Pressure treatment for plutonium stockpile
New approach offers potential to convert plutonium into safe, stable forms.
Challenge
To identify and develop immobilisation technologies for UK plutonium stocks that are unsuitable for re-use as a component of new fuel.
Solution
Adapt and refine an existing thermal treatment process: hot isostatic pressing.
Benefits | Consolidation and stabilisation for long-term storage. |
Status | Small-scale demonstrator plant in the development stage. |
R&D driver | Inform strategy |
Research organisation | National Nuclear Laboratory (NNL) |
Timeframe | 2014 to 2018 for PhD, sponsored through the DRP, and from 2018 the DRP project delivered by NNL is ongoing |
Details
NDA holds a stockpile of packaged plutonium, arising from reprocessing spent nuclear fuel over many decades, which need to be managed safely and securely. Options currently being developed are focused on possible re-use in mixed oxide (MOX) fuel for nuclear reactors. However, some of the stockpile is unsuitable and will need to be immobilised for eventual disposal in a permanent facility. An NDA project is under way developing material matrices for immobilising plutonium.
Hot Isostatic Pressing (HIP) has been used in industrial processes for several decades and, if it can be modified successfully, has the potential to convert plutonium materials into safe, stable forms that will be resilient over the long term and be suitable for geological disposal. HIP uses heat and high pressures to consolidate and compress materials inside a pressure vessel, producing dense products ready for storage and disposal.

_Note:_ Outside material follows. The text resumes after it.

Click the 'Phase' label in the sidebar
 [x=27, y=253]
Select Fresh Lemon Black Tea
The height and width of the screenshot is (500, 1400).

HIP is flexible, able to process different materials including ceramics and glass ceramics. Ceramics and glasses exist in the natural environment and have properties that would be suitable for nuclear wasteforms, such as long-term radionuclide retention and radiation tolerance.
One of the university PhD projects sponsored through the DRP built on existing Sheffield University investigations into the HIP process. The research by Stephanie Thornber, a materials science and engineering graduate, used both cerium (non-radioactive) and uranium (radioactive) as substitutes for plutonium, to develop glass-ceramic materials on a small-scale HIP machine. The process involved milling glass and ceramic-forming powders with the plutonium substitute, packing these inside stainless steel canisters, before subjecting them to heat and high pressure in the HIP machine to create a solid glass-ceramic product. Stephanie varied the ratio of glass and ceramic-forming materials as well as the glass composition, in order to identify the optimum formulation for the required properties of the final wasteform.
As the UK currently lacks facilities for testing HIP with plutonium, Stephanie spent part of her project overseas with Australia’s Nuclear Science and Technology Organisation (ANSTO), where she was able to substantiate her Sheffield work by making plutonium-containing HIP samples, representative of the target UK waste product.
Results from Stephanie’s research placement supported her inactive work at Sheffield and provided confidence in the materials being considered for immobilisation of the UK’s plutonium stockpile material.
Stephanie’s technical expertise acquired during her PhD studies led to further Direct Research Portfolio (DRP) funding, enabling her to continue the work in a full-time project with the thermal treatment team at the National Nuclear Laboratory (NNL), which has facilities on the Sellafield site. NNL is supporting NDA projects on developing Hot Isostatic Pressing for plutonium disposition, including construction of a small-scale experimental facility.
Stephanie summarised her past work and aspirations for the future of the HIP technology:
Nuclearisation of the process is very complicated.
A lot of work with non-active materials has been carried out on a small scale and we are now working towards constructing a small-scale facility able to produce plutonium-active samples. This will allow us to further substantiate the wasteform development and advance the technology’s maturity for processing radioactive materials. I hope that success of this project will lead to future large-scale demonstration facilities here in the UK.
The treatment process could potentially save billions of pounds from the cost of repackaging hundreds of plutonium canisters that are currently stored at Sellafield, pending transfer to a Geological Disposal Facility.